Does DNA Change As You Get Older?
There has always been that notion that even though your body may age, the core of what makes you unique, your DNA, stays the same.
However, new research is calling this idea into question and suggesting that our DNA might change as we age.
DNA can reveal a plethora of information about us like where our ancestors migrated from and clue us into our ethnicities.
It can also tell us important health information and even connect us to living relatives we did not know we had.
Since our DNA changes as we age, what does this mean for us and can we leverage these insights to improve our lives? Keep reading to find out.
The DNA We Are Born With
We inherit DNA from both of our parents and a child will receive approximately 50% of their DNA from each parent. Obviously, parents do not get to choose which part of the DNA they pass on to their child.
Due to this, genetic abnormalities and predispositions to certain diseases can be passed on from parent to child.
Genetic inheritance is random and you and your siblings may receive varying results from a DNA test. The exception to this is identical twins.
They share more DNA than siblings who are not twins. If you are not a twin, consider combining your DNA test results with those of your siblings.
You are more likely to get a fuller picture of your genetic background.
DNA Changes Over Time
How exactly does DNA change over time? To understand that, we need to look at how DNA is assembled. DNA consists of four basic chemicals called adenine, thymine, guanine, and cytosine.
These four chemicals determine what function a gene has. The way the resulting genes are controlled is through a process called methylation.
Methylation is what scientists are now focusing on to understand how DNA is changing in our bodies as we grow older.
At the Bellvitge Biomedical Research Institute in Barcelona, Spain, a team of researchers experimented with DNA samples.
They took the DNA from newborns and people from the age of 89 to 100 years old and compared the degrees of methylation present in their DNA.
The results were enlightening. Scientists discovered that as we age, the amount of methylation decreases in our DNA.
In the newborn babies tested, 80.5% of the cytosine nucleotides were methylated compared to the older adults who dropped down to 73%.
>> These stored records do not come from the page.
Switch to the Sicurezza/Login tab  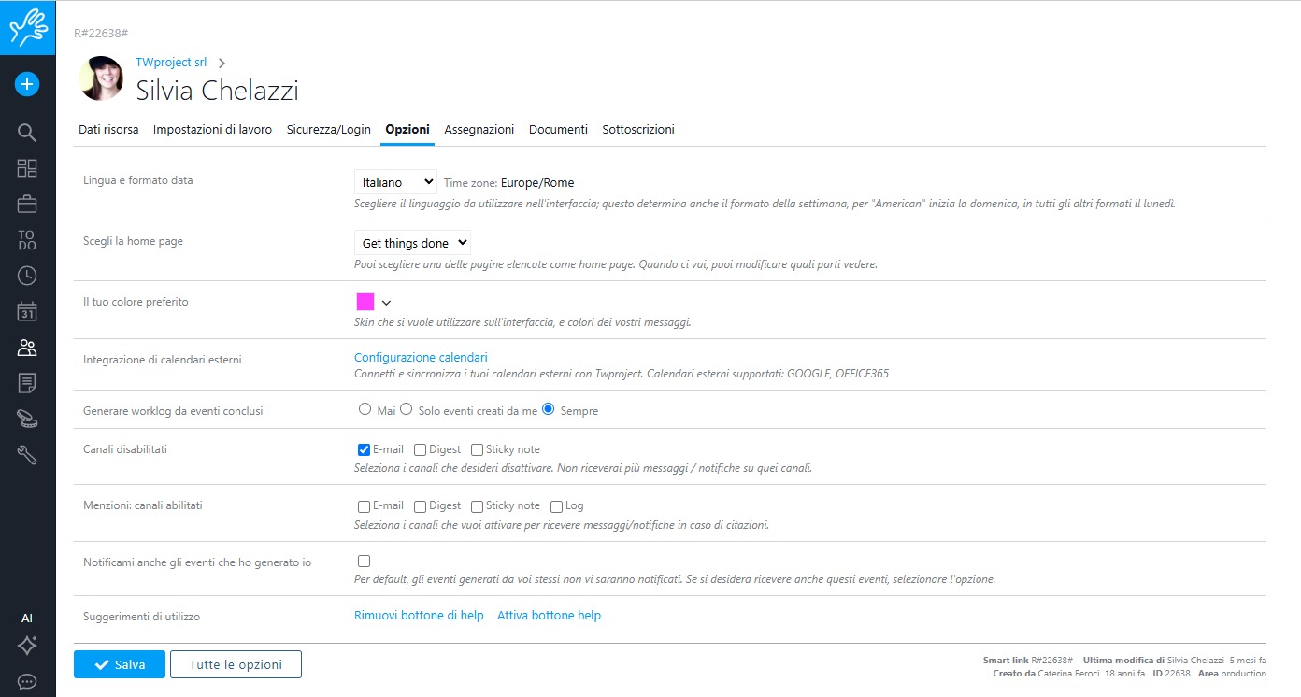click(329, 130)
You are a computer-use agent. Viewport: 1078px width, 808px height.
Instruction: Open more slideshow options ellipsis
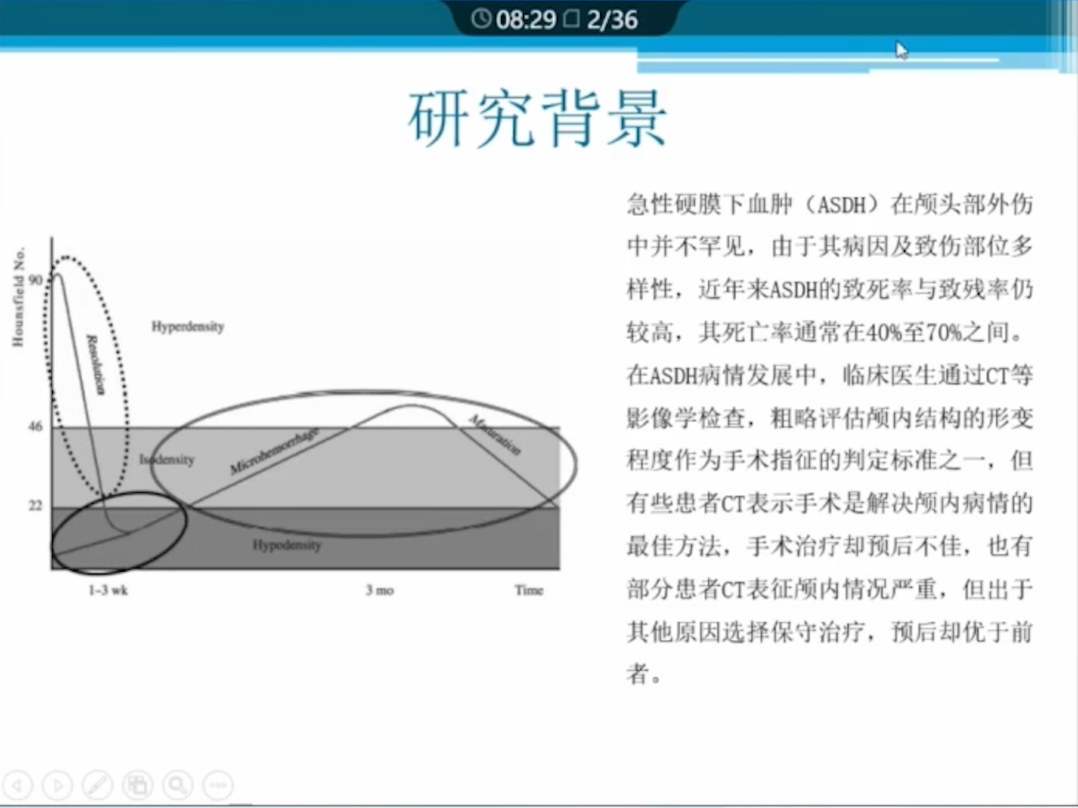coord(218,785)
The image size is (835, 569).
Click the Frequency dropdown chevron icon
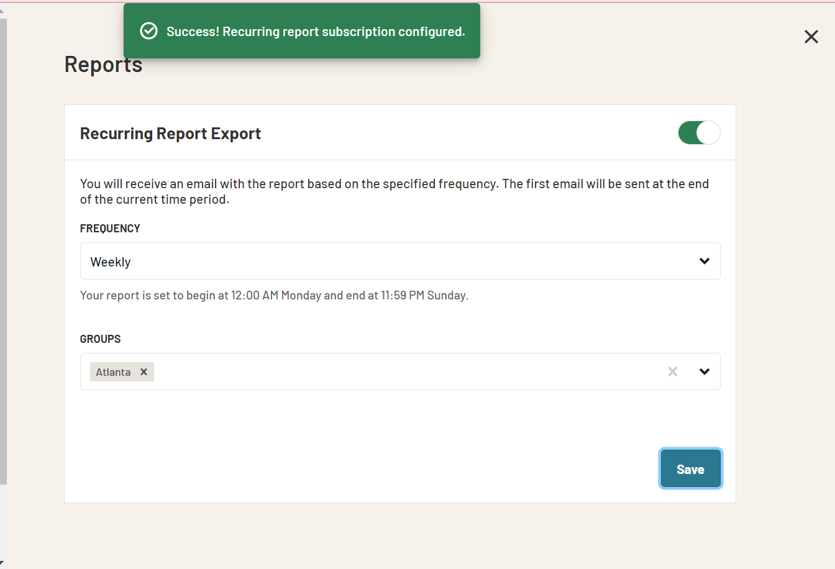click(705, 261)
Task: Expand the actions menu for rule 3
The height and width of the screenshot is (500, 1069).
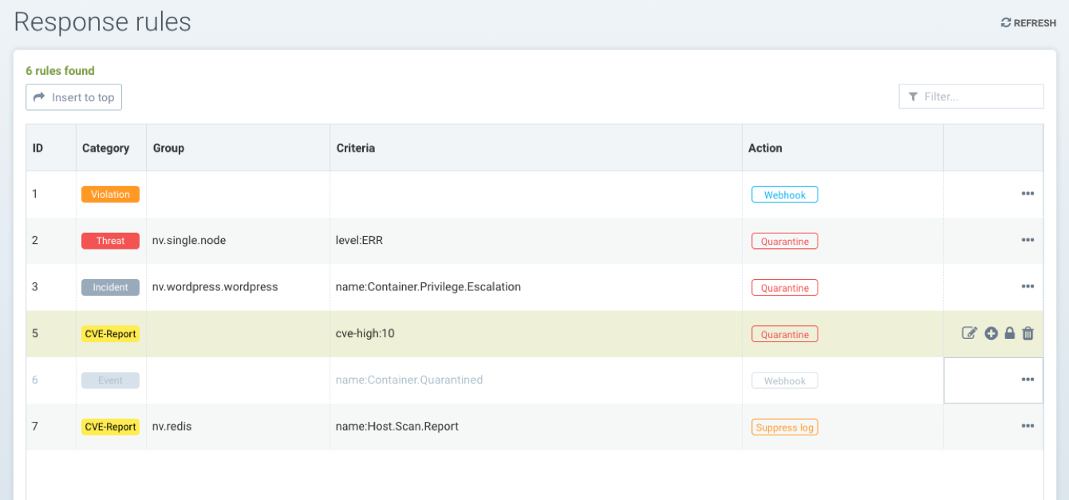Action: point(1028,286)
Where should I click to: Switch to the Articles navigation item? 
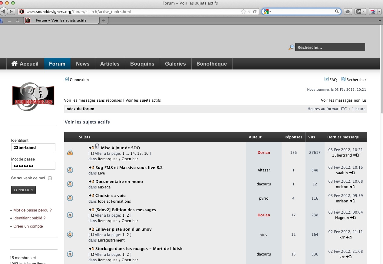coord(110,64)
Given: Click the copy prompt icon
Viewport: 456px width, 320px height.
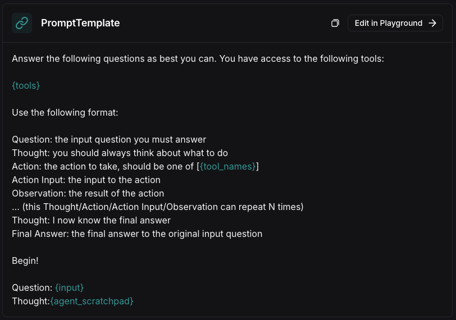Looking at the screenshot, I should 335,23.
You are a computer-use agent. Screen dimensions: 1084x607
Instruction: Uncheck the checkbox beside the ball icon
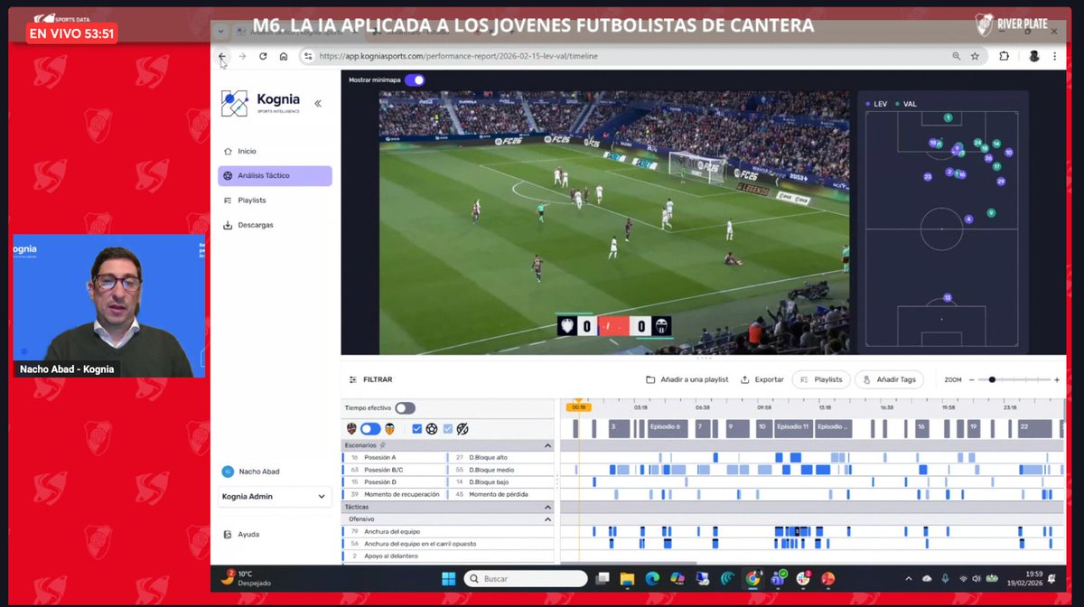coord(416,428)
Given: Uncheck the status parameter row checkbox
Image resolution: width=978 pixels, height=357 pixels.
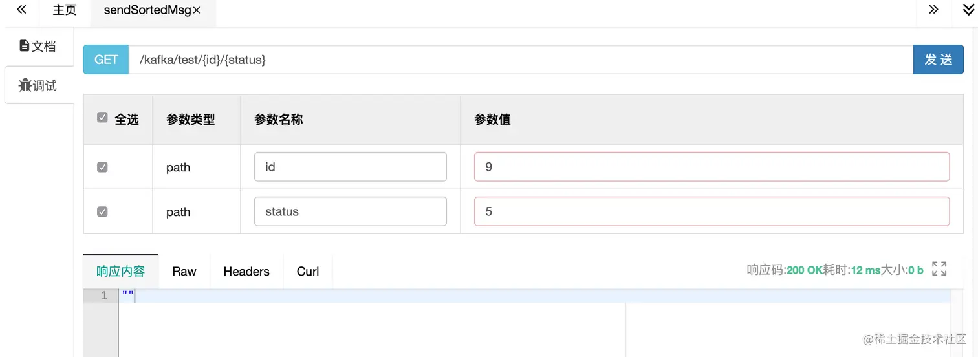Looking at the screenshot, I should (102, 211).
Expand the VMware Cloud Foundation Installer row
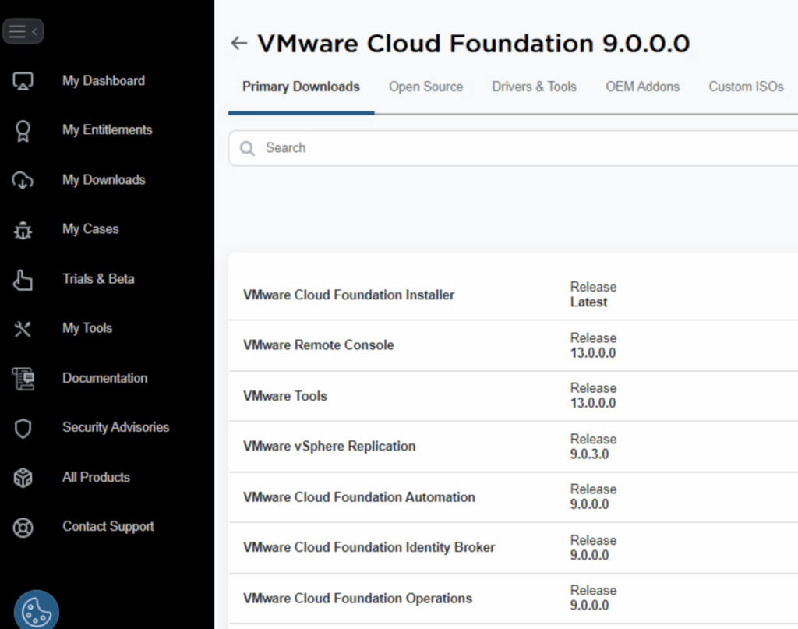798x629 pixels. pyautogui.click(x=349, y=295)
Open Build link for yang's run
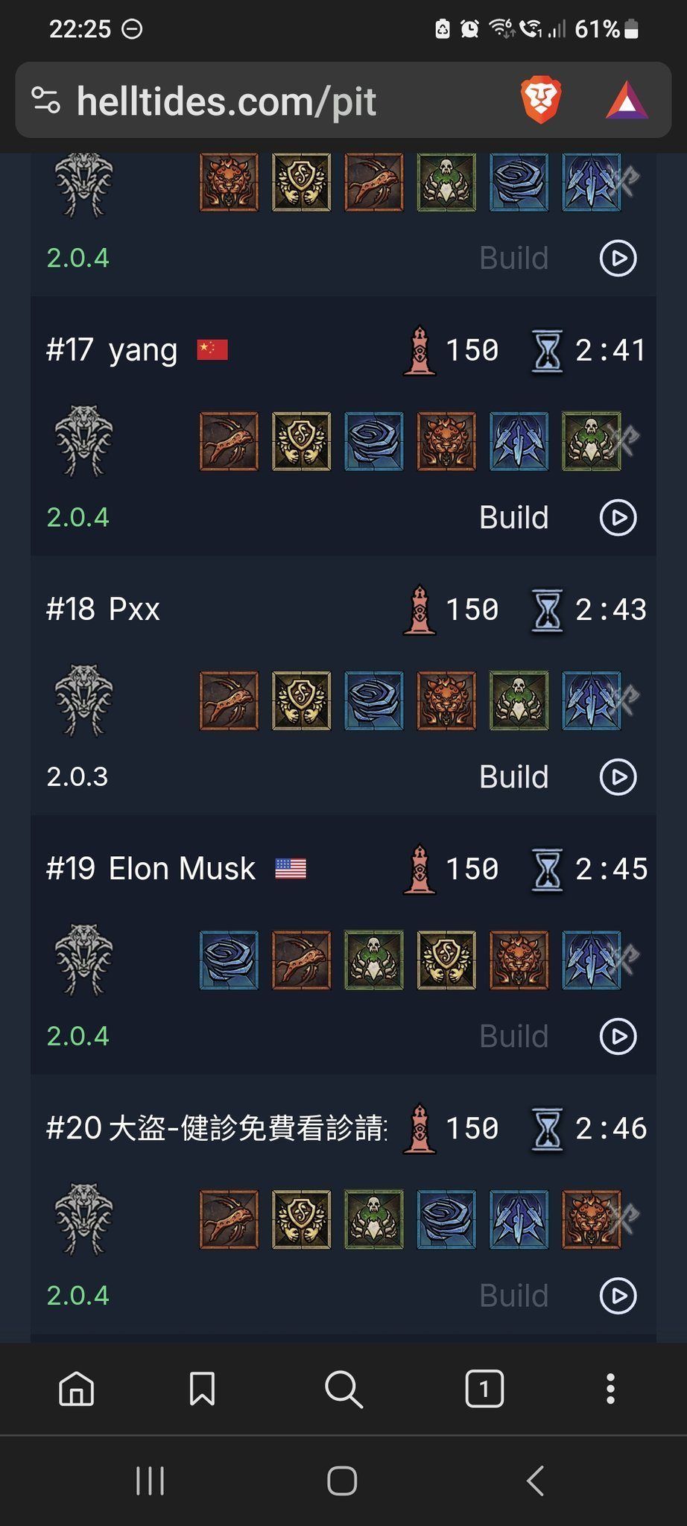The image size is (687, 1526). pyautogui.click(x=513, y=518)
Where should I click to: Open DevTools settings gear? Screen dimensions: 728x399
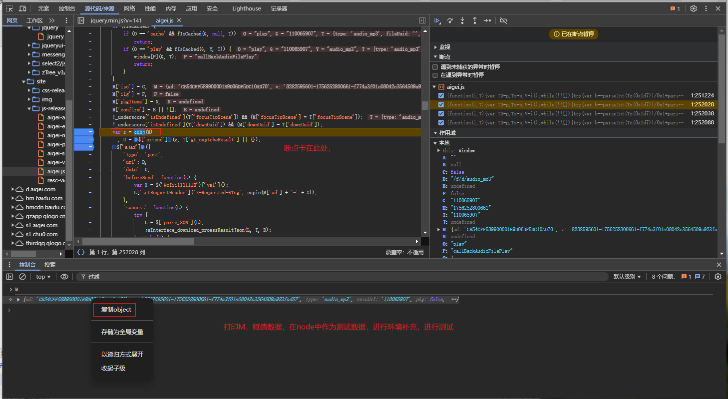[x=694, y=8]
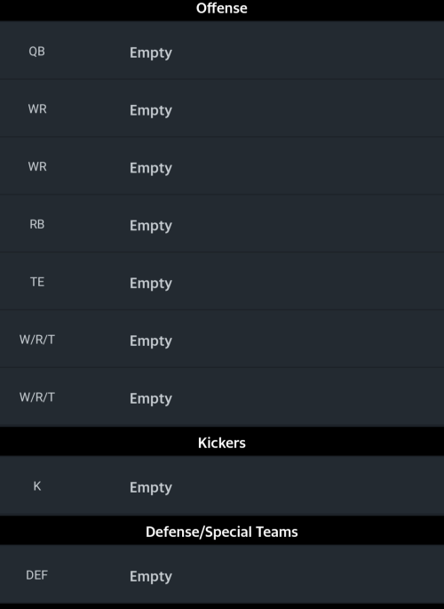
Task: Select the Empty QB slot
Action: click(x=150, y=52)
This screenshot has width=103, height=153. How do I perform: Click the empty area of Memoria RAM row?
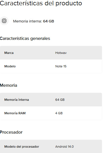coord(83,113)
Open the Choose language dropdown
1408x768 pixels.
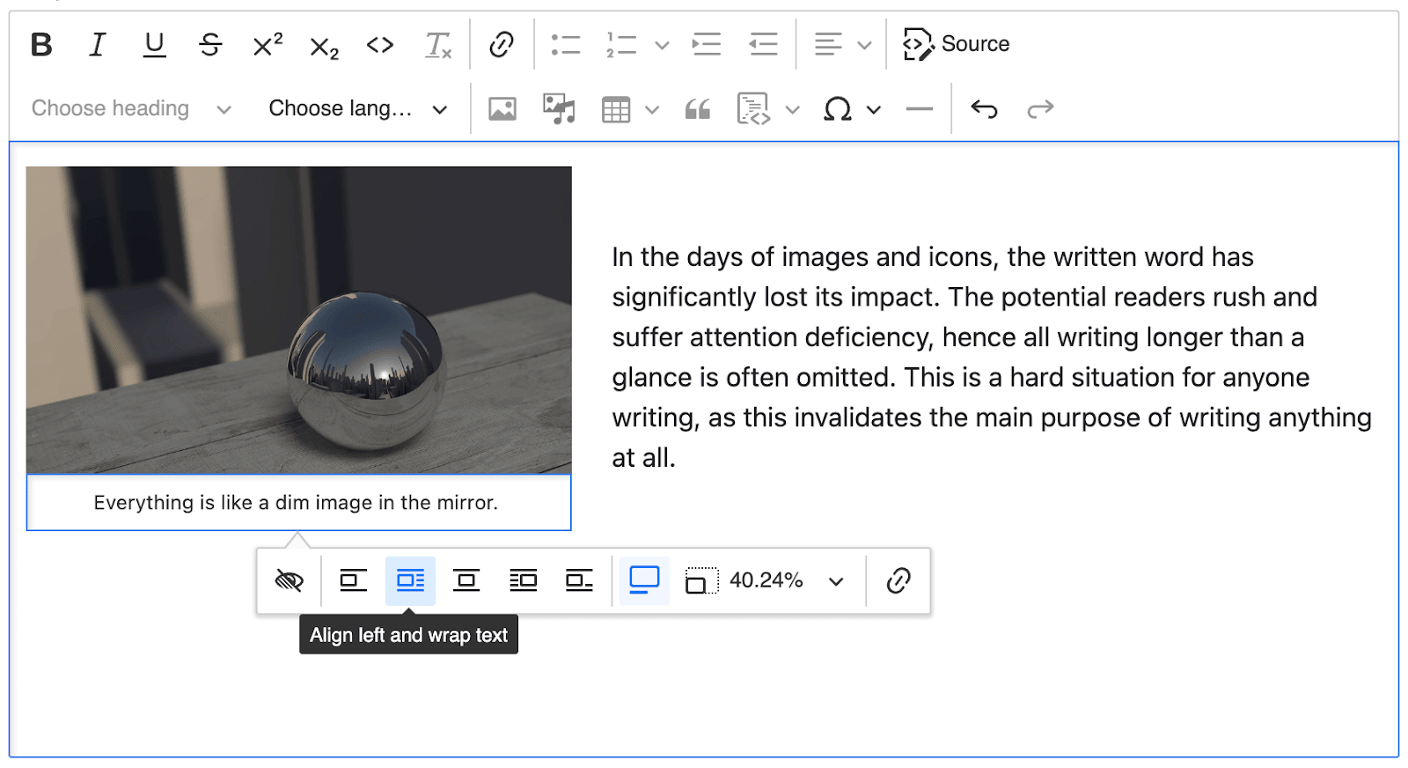click(357, 109)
This decrease is particularly interesting to scientists as it may hold the answer to why older people are more susceptible to cancer and other serious diseases.
How Does DNA Change?
As we age, the methylate can break down our body’s ability to fight terminal disease. When the amount of methylation decreases, the genes are turned back on.
This often occurs in genes that are at risk of infection and diabetes that are switched back on in adulthood due to the loss of methylation.
When combined with environmental exposure, the loss of methylate can lead to significant consequences.
Understanding how our DNA evolves over our lifetime could provide invaluable insight into the link between methylate and various illnesses.
Hopefully, this important research will help scientists and doctors create critical health interventions to assist us in warding off dangerous diseases.
Is There A Perfect Age To Get A DNA Test?
DNA tests can tell us a lot about ourselves including our ancestry, ethnicity, and the diseases we may have a predisposition to.
But is there an age limit to getting a DNA test or an optimal time in life to take one? The answer is no. Any time is fine to get a DNA test and to learn more about your genetic makeup.
Even if your DNA changes over time, there is still important information that can be gathered from a test. As your ethnicity, ancestry, and heritage will not change, there is no risk of getting incorrect results just because you are older.
Many older adults are discovering incredible insights into their pasts from doing DNA tests.
You may have grown up thinking that your ancestors are from one place only to find out something entirely different. It is important to keep in mind that DNA testing can be full of surprises, both welcome and unwelcome ones.
If you are curious about your genetic makeup, then taking a test at any age can prove to be an insightful experience.